--- MATERIAL PROVIDED Enclosed Below ---

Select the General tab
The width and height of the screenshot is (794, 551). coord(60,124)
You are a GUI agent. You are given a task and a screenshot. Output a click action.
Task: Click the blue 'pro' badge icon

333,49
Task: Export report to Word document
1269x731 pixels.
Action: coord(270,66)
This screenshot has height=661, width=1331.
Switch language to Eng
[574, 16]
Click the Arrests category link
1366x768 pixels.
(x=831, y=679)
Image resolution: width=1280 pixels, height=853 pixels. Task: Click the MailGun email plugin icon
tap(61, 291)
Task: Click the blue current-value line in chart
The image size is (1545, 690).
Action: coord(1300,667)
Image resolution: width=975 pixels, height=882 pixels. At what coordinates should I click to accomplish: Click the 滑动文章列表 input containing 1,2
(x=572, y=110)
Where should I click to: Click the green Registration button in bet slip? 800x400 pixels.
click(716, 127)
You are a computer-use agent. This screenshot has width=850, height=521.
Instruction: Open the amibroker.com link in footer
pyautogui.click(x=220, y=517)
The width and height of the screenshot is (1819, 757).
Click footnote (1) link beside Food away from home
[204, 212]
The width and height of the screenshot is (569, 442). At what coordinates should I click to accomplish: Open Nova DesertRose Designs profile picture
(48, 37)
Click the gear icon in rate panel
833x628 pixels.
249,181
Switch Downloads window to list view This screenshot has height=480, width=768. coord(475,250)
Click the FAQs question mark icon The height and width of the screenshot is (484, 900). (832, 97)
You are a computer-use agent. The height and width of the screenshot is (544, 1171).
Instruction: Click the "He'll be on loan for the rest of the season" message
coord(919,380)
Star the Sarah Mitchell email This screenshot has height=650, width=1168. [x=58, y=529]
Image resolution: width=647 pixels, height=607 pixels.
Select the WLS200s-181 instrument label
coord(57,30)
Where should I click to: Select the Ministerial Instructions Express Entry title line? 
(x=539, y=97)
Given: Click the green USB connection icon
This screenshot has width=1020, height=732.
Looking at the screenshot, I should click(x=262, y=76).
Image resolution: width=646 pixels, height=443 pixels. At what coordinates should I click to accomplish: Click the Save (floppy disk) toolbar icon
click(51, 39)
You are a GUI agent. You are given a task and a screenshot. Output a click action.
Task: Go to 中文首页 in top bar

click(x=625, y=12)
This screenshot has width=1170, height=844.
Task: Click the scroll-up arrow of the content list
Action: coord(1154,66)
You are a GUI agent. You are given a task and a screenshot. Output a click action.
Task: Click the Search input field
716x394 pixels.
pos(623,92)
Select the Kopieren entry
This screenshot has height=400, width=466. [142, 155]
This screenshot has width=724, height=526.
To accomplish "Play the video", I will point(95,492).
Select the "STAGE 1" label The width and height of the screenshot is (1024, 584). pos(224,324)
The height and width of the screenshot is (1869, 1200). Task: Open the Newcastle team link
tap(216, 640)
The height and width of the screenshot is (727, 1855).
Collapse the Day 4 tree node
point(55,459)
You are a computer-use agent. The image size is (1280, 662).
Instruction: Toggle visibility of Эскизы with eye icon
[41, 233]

--- End of Enclosed MATERIAL PROVIDED ---

**EXERCISE DESCRIPTION**
An identical copy of the entries above is the expected result.

**WRITTEN RESPONSE**
Select the General tab
The width and height of the screenshot is (794, 551). coord(60,124)
You are a GUI agent. You are given a task and a screenshot. Output a click action.
Task: Click the blue 'pro' badge icon

333,49
Task: Export report to Word document
1269x731 pixels.
Action: coord(270,66)
This screenshot has height=661, width=1331.
Switch language to Eng
[574, 16]
Click the Arrests category link
1366x768 pixels.
(x=831, y=679)
Image resolution: width=1280 pixels, height=853 pixels. Task: Click the MailGun email plugin icon
tap(61, 291)
Task: Click the blue current-value line in chart
The image size is (1545, 690).
Action: coord(1300,667)
Image resolution: width=975 pixels, height=882 pixels. At what coordinates should I click to accomplish: Click the 滑动文章列表 input containing 1,2
(x=572, y=110)
Where should I click to: Click the green Registration button in bet slip? 800x400 pixels.
click(716, 127)
You are a computer-use agent. This screenshot has width=850, height=521.
Instruction: Open the amibroker.com link in footer
pyautogui.click(x=220, y=517)
The width and height of the screenshot is (1819, 757).
Click footnote (1) link beside Food away from home
[204, 212]
The width and height of the screenshot is (569, 442). At what coordinates should I click to accomplish: Open Nova DesertRose Designs profile picture
(48, 37)
Click the gear icon in rate panel
833x628 pixels.
249,181
Switch Downloads window to list view This screenshot has height=480, width=768. coord(475,250)
Click the FAQs question mark icon The height and width of the screenshot is (484, 900). (832, 97)
You are a computer-use agent. The height and width of the screenshot is (544, 1171).
Instruction: Click the "He'll be on loan for the rest of the season" message
coord(919,380)
Star the Sarah Mitchell email This screenshot has height=650, width=1168. [x=58, y=529]
Image resolution: width=647 pixels, height=607 pixels.
Select the WLS200s-181 instrument label
coord(57,30)
Where should I click to: Select the Ministerial Instructions Express Entry title line? 
(x=539, y=97)
Given: Click the green USB connection icon
This screenshot has width=1020, height=732.
Looking at the screenshot, I should click(x=262, y=76).
Image resolution: width=646 pixels, height=443 pixels. At what coordinates should I click to accomplish: Click the Save (floppy disk) toolbar icon
click(51, 39)
You are a GUI agent. You are given a task and a screenshot. Output a click action.
Task: Go to 中文首页 in top bar

click(x=625, y=12)
This screenshot has width=1170, height=844.
Task: Click the scroll-up arrow of the content list
Action: coord(1154,66)
You are a GUI agent. You are given a task and a screenshot. Output a click action.
Task: Click the Search input field
716x394 pixels.
pos(623,92)
Select the Kopieren entry
This screenshot has height=400, width=466. [142, 155]
This screenshot has width=724, height=526.
To accomplish "Play the video", I will point(95,492).
Select the "STAGE 1" label The width and height of the screenshot is (1024, 584). pos(224,324)
The height and width of the screenshot is (1869, 1200). Task: Open the Newcastle team link
tap(216, 640)
The height and width of the screenshot is (727, 1855).
Collapse the Day 4 tree node
point(55,459)
You are a computer-use agent. The image size is (1280, 662).
Instruction: Toggle visibility of Эскизы with eye icon
[41, 233]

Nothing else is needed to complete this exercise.